### Исходный текст
• • • •

Мы стояли на пороге. Я ей ответил, что сейчас у нас (т.-е. у чернопередельцев, оставшихся верными старой землевольческой программе) ничего нет.
—А вы меня возьмете, если у вас будет что-нибудь?
Я только взглянул на нее, но ничего не ответил".
А.В.Якимова: "Собственно в таком положении, в каком находились они оба (С.Перовская и А.Желябов), довольно смешно говорить о супружеском счастье. Вечно беспокойство не за себя, а за другого отравляет жизнь. Серьезное чувство едва ли способно при таких условиях дать что-нибудь кроме горя. Но на Желябова с женой иногда все-таки было приятно взглянуть в те минуты, когда "дела" идут хорошо, когда особенно охотно забываются неприятности."
Из полицейского отчета, 1881 г.: "..Молодая дама, лет двадцати, блондинка, лицо круглее, как бы опухлое, в круглой бархатной шляпке с серым пером, пальто коричневое с отделкой вроде котиковой."
Е.Сидоренко: "Вскоре, после прибытия в Питер по окончании гимназии я, войдя в сношение с народовольческими деятелями, не помню, от кого именно, получил предложение переехать на особую квартиру в Измайловском полку, специально населенную подобранными лицами из народовольческой студенческой молодежи, предназначенную для разных деловых свиданий. На этой квартире я впервые познакомился с С. Л. Перовский и А. И.Желябовым, с которыми мне раньше не приходилось встречаться. С. Л., по-видимому, знала обо мне, т. к. я до того, обучаясь в Симферопольской гимназии, был знаком с ее семьей (матерью и братом), проживавшей на хуторе под Севастополем, и нередко встречался с ними. Может быть по этой причине С. Л. относилась ко мне, как мне казалось, с особым вниманием и покровительством, выражавшимся даже в мелочах. В свою очередь и мои к ней отношения получили характер особого чувства, вроде поклонения перед легендарной личностью. Поэтому и малейшее с ее стороны движение, которое могло быть, истолковано, как знак некоторого внимания ко мне, я ценил до чрезвычайности и получал в нем огромное удовлетворение, возвышавшее меня в собственных глазах. Образ ее и до сих пор с яркостью встает в моей памяти. Большой лоб с зачесанными прямо вверх светлыми волосами, подчеркивавшими его величину; почти всегда серьезное, ясное, как у детей, выражение глаз; круглые щеки; скромное, всегда черное с белым воротничком и манжетами платье,—все это производило впечатление притягательной силы, серьезной мысли и в то же время женственности и элегантности. Мужество ее и непреклонность воли общеизвестны. Невольно вспоминаю потрясающее своим суровым величием описание приема, дважды оказанного ею Рысакову: когда она на суде отвергла протянутую им руку и вторично у эшафота, когда она вновь отвернулась от него, не желая проститься. Эта святая, чистая натура, строгая к другим, как и к себе самой, не умела простить ни минутной слабости, ни легкомыслия, ни, тем более, сомнительного, развязного отношения к тому делу, которому она отдала свою жизнь."

• • • •

### Задание
Допишите подборку воспоминаний о С. Л. Перовской, начав сразу после последней приведённой фразы.

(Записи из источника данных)
• • • •

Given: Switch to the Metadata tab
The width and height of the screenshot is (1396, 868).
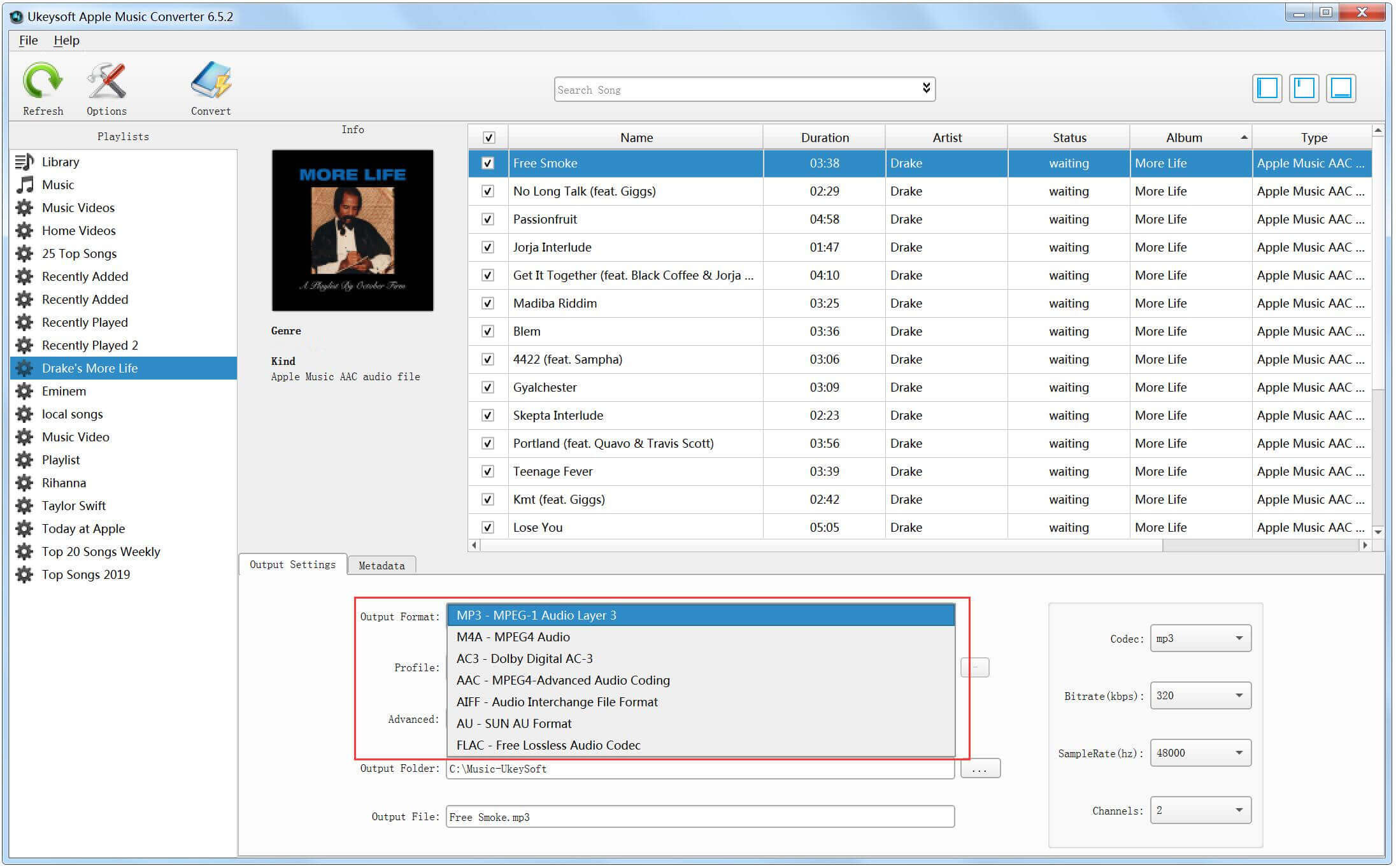Looking at the screenshot, I should click(381, 565).
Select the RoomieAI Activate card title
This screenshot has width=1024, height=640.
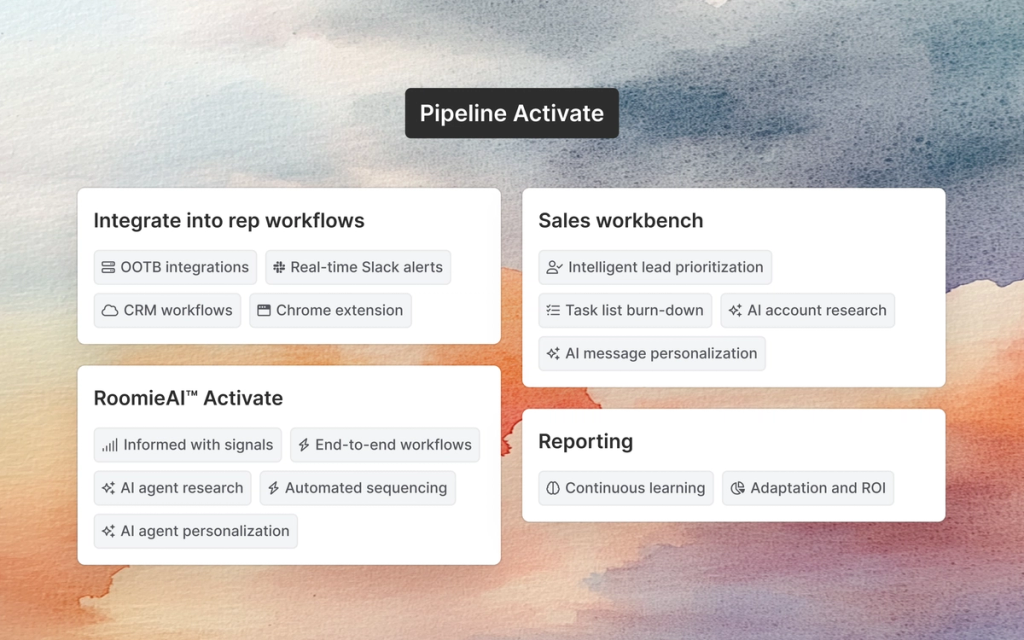[188, 398]
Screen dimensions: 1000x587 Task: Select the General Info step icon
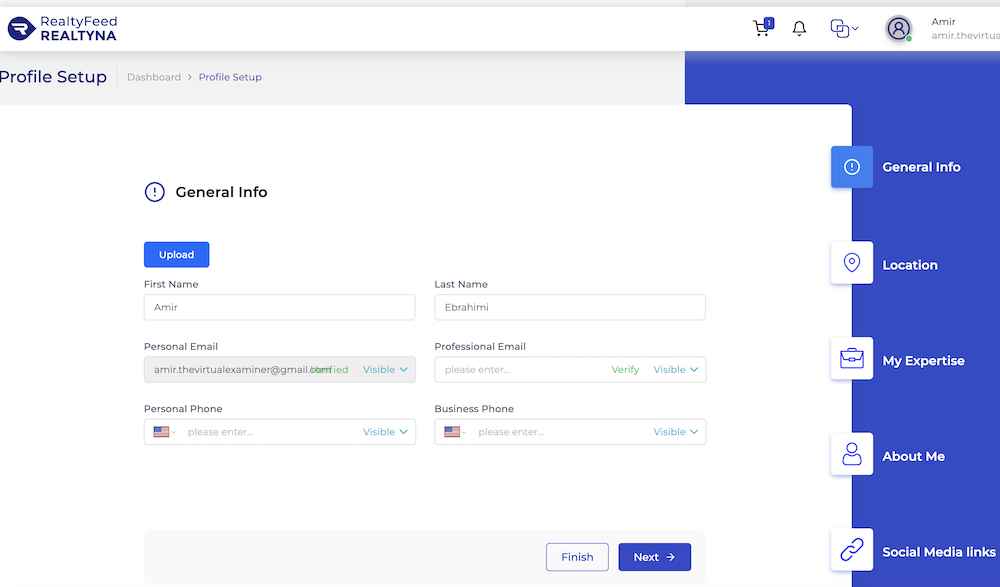(851, 167)
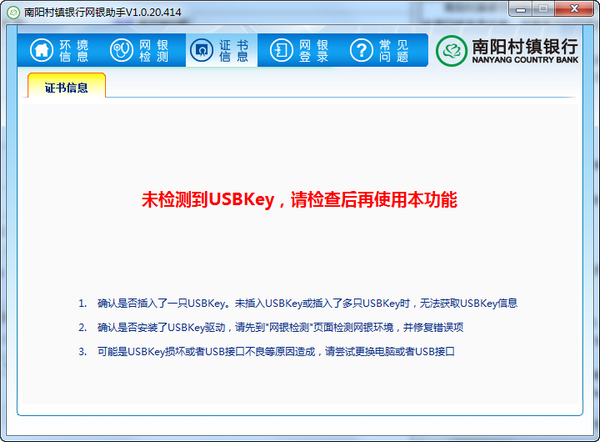600x442 pixels.
Task: Open the question mark icon for 常见问题
Action: click(x=361, y=50)
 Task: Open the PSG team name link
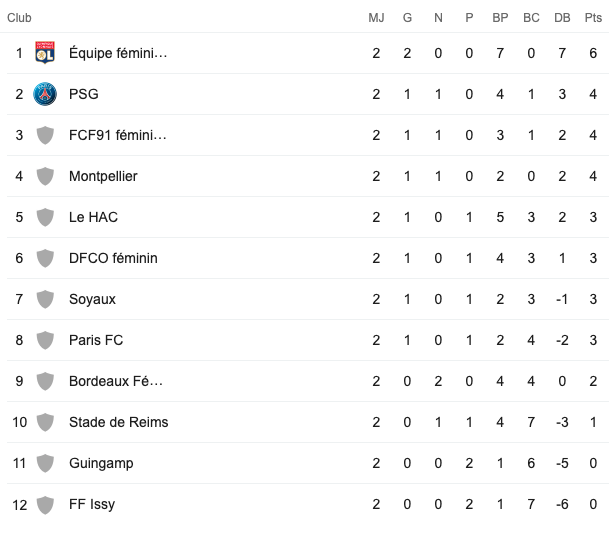click(x=84, y=94)
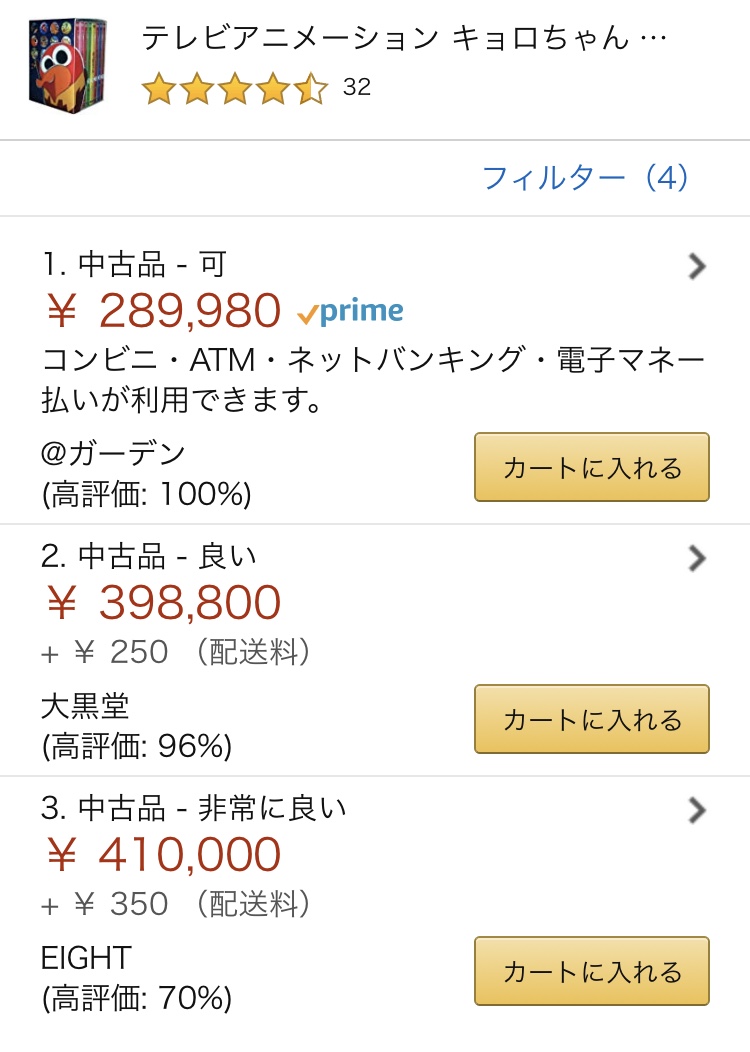The height and width of the screenshot is (1052, 750).
Task: Open the 32 reviews count
Action: click(357, 88)
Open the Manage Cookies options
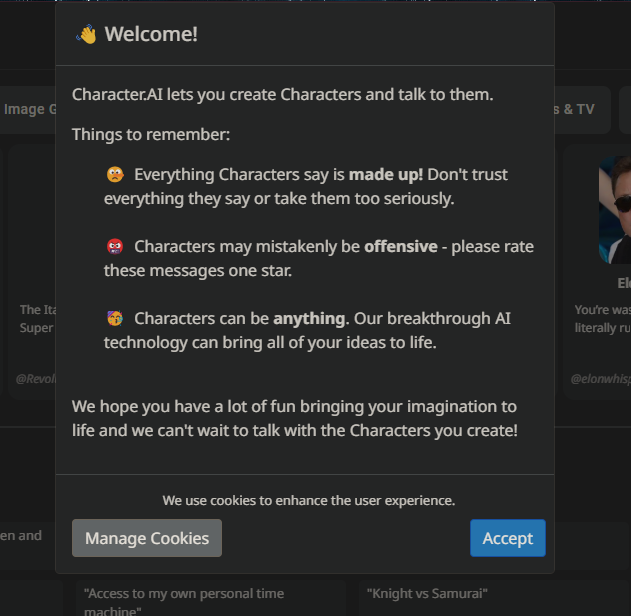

• • • •

### Результат
Л.Н.Толстой: "Она мне представляется какой-то идейной Жанной д'Арк."
А.Тырков:
" Из всех, кого я знал, я не замечал ни в ком такой ненависти, какая
была у Михайлова и какая еще скрывалась в Перовской. У Михайлова была явная ненависть мужской, сознающей себя силы.
Та же ненависть, но с другим оттенком, более обличающим женщину, была в Перовской, но она не выказывала ее так ясно. Это чувство было заметно по ее движениям, по тому вниманию, с каким она следила за выездами государя. В Михайлове это было сильное, ровное чувство мужчины, в Перовской—более тонкое, острое, глубокое и в то же время порывистое чувство женщины. Она точно мстила Александру II за то, что он оторвал ее от ее спокойной мирной работы пропагандистки".
В.Н.Фигнер: "И, наконец, в 1881
году, когда подготовляется седьмое покушение
Исполнительного Комитета, подготовляется 1
марта, Перовская организует вместе с Желябовым
отряд лиц, следящих за выездом государя, будущих
сигналистов при выполнении драмы, и руководит
метальщиками бомб не только в подготовительный
период, но и в день 1 марта, когда указывает на
совершенно новую диспозиции благодаря которой
император погибает от двух бомб, брошенных
террористами.
Конечно, как при всяком сложном замысле, со
многими участниками, трудно разграничить, что
каждым внесено в общее дело; все же думается, что
будет только справедливостью сказать: не будь
Перовской с ее хладнокровием и несравненной
обдуманностью и распорядительностью, факт
цареубийства мог и не пасть на то день.
День спасла она и заплатила за него жизнью.
Перовская, согласно идеалам нашей эпохи, была
великой аскеткой. Я уже не говорю о скромности
всего домашнего обихода повседневной жизни, но
вот характерный образчик ее отношения к
общественным деньгам. В один из мартовских дней
она обратилась ко мне: «Найди мне рублей 15 взаймы.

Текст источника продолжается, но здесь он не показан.